- EXERCISE AIM
Pull out every one of the rows below and copy each line unchanged, in the same order.

---- TASK MATERIAL

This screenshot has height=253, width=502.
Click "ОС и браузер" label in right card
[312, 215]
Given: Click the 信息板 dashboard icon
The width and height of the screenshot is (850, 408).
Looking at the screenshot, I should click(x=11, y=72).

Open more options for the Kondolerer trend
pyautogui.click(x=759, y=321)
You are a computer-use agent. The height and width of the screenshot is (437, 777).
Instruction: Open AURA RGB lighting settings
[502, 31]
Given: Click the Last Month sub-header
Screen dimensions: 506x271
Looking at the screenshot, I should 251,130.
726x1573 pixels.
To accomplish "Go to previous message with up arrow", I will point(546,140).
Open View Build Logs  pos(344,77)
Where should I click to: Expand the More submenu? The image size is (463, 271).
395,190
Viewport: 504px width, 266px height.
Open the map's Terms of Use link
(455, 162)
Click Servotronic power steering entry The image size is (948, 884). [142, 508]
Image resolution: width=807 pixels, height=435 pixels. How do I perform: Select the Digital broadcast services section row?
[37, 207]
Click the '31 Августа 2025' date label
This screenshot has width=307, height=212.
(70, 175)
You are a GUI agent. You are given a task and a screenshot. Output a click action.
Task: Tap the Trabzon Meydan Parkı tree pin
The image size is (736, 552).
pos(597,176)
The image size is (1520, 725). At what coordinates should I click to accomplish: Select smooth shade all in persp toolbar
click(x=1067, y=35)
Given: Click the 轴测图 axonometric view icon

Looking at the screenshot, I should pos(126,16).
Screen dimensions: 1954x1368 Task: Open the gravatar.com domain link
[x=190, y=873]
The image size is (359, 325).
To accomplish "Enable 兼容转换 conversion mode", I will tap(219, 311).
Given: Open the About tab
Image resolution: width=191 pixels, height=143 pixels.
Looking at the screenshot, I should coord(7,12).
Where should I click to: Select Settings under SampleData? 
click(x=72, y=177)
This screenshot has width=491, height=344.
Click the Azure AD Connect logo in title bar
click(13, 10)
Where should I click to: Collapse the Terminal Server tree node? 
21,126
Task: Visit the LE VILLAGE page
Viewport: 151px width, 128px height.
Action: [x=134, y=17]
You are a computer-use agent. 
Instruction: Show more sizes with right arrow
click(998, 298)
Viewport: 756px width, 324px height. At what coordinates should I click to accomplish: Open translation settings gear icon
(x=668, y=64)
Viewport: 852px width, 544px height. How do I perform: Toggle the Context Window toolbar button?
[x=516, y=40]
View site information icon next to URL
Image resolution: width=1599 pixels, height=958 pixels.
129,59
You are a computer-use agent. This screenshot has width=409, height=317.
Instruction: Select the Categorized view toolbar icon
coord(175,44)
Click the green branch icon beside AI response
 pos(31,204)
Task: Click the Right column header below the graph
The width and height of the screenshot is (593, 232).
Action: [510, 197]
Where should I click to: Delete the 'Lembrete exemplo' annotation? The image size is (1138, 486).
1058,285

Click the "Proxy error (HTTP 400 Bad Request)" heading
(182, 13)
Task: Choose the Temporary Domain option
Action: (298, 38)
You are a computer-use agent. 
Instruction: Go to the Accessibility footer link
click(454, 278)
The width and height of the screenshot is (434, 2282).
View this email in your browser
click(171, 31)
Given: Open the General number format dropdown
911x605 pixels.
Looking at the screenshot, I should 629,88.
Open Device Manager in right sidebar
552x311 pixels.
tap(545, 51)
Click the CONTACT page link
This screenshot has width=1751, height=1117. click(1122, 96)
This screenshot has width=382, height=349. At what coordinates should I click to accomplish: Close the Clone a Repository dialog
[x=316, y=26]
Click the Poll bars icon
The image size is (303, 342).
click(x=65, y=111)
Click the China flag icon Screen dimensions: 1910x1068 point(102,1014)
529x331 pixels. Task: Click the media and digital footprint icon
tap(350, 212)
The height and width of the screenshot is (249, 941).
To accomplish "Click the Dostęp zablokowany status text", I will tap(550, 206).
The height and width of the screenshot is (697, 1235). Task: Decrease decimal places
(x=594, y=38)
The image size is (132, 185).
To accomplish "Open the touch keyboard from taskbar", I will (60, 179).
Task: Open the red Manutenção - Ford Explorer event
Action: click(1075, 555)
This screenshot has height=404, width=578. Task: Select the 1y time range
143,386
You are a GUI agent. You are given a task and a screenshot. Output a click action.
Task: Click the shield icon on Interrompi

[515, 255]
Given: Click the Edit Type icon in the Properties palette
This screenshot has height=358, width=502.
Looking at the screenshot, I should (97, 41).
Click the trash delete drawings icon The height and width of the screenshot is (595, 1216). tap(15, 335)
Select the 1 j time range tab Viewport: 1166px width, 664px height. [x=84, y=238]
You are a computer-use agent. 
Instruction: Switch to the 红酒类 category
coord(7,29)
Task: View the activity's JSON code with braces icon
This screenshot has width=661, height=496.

--------

- ANSWER IN FULL
This screenshot has height=253, width=502.
Click "ОС и браузер" label in right card
[312, 215]
Given: Click the 信息板 dashboard icon
The width and height of the screenshot is (850, 408).
Looking at the screenshot, I should click(x=11, y=72).

Open more options for the Kondolerer trend
pyautogui.click(x=759, y=321)
You are a computer-use agent. The height and width of the screenshot is (437, 777).
Instruction: Open AURA RGB lighting settings
[502, 31]
Given: Click the Last Month sub-header
Screen dimensions: 506x271
Looking at the screenshot, I should 251,130.
726x1573 pixels.
To accomplish "Go to previous message with up arrow", I will point(546,140).
Open View Build Logs  pos(344,77)
Where should I click to: Expand the More submenu? The image size is (463, 271).
395,190
Viewport: 504px width, 266px height.
Open the map's Terms of Use link
(455, 162)
Click Servotronic power steering entry The image size is (948, 884). [142, 508]
Image resolution: width=807 pixels, height=435 pixels. How do I perform: Select the Digital broadcast services section row?
[37, 207]
Click the '31 Августа 2025' date label
This screenshot has width=307, height=212.
(70, 175)
You are a GUI agent. You are given a task and a screenshot. Output a click action.
Task: Tap the Trabzon Meydan Parkı tree pin
The image size is (736, 552).
pos(597,176)
The image size is (1520, 725). At what coordinates should I click to accomplish: Select smooth shade all in persp toolbar
click(x=1067, y=35)
Given: Click the 轴测图 axonometric view icon

Looking at the screenshot, I should pos(126,16).
Screen dimensions: 1954x1368 Task: Open the gravatar.com domain link
[x=190, y=873]
The image size is (359, 325).
To accomplish "Enable 兼容转换 conversion mode", I will tap(219, 311).
Given: Open the About tab
Image resolution: width=191 pixels, height=143 pixels.
Looking at the screenshot, I should coord(7,12).
Where should I click to: Select Settings under SampleData? 
click(x=72, y=177)
This screenshot has width=491, height=344.
Click the Azure AD Connect logo in title bar
click(13, 10)
Where should I click to: Collapse the Terminal Server tree node? 
21,126
Task: Visit the LE VILLAGE page
Viewport: 151px width, 128px height.
Action: [x=134, y=17]
You are a computer-use agent. 
Instruction: Show more sizes with right arrow
click(998, 298)
Viewport: 756px width, 324px height. At what coordinates should I click to accomplish: Open translation settings gear icon
(x=668, y=64)
Viewport: 852px width, 544px height. How do I perform: Toggle the Context Window toolbar button?
[x=516, y=40]
View site information icon next to URL
Image resolution: width=1599 pixels, height=958 pixels.
129,59
You are a computer-use agent. This screenshot has width=409, height=317.
Instruction: Select the Categorized view toolbar icon
coord(175,44)
Click the green branch icon beside AI response
 pos(31,204)
Task: Click the Right column header below the graph
The width and height of the screenshot is (593, 232).
Action: [510, 197]
Where should I click to: Delete the 'Lembrete exemplo' annotation? The image size is (1138, 486).
1058,285

Click the "Proxy error (HTTP 400 Bad Request)" heading
(182, 13)
Task: Choose the Temporary Domain option
Action: (298, 38)
You are a computer-use agent. 
Instruction: Go to the Accessibility footer link
click(454, 278)
The width and height of the screenshot is (434, 2282).
View this email in your browser
click(171, 31)
Given: Open the General number format dropdown
911x605 pixels.
Looking at the screenshot, I should 629,88.
Open Device Manager in right sidebar
552x311 pixels.
tap(545, 51)
Click the CONTACT page link
This screenshot has width=1751, height=1117. click(1122, 96)
This screenshot has width=382, height=349. At what coordinates should I click to accomplish: Close the Clone a Repository dialog
[x=316, y=26]
Click the Poll bars icon
The image size is (303, 342).
click(x=65, y=111)
Click the China flag icon Screen dimensions: 1910x1068 point(102,1014)
529x331 pixels. Task: Click the media and digital footprint icon
tap(350, 212)
The height and width of the screenshot is (249, 941).
To accomplish "Click the Dostęp zablokowany status text", I will tap(550, 206).
The height and width of the screenshot is (697, 1235). Task: Decrease decimal places
(x=594, y=38)
The image size is (132, 185).
To accomplish "Open the touch keyboard from taskbar", I will (60, 179).
Task: Open the red Manutenção - Ford Explorer event
Action: click(1075, 555)
This screenshot has height=404, width=578. Task: Select the 1y time range
143,386
You are a GUI agent. You are given a task and a screenshot. Output a click action.
Task: Click the shield icon on Interrompi

[515, 255]
Given: Click the Edit Type icon in the Properties palette
This screenshot has height=358, width=502.
Looking at the screenshot, I should (97, 41).
Click the trash delete drawings icon The height and width of the screenshot is (595, 1216). tap(15, 335)
Select the 1 j time range tab Viewport: 1166px width, 664px height. [x=84, y=238]
You are a computer-use agent. 
Instruction: Switch to the 红酒类 category
coord(7,29)
Task: View the activity's JSON code with braces icon
This screenshot has width=661, height=496.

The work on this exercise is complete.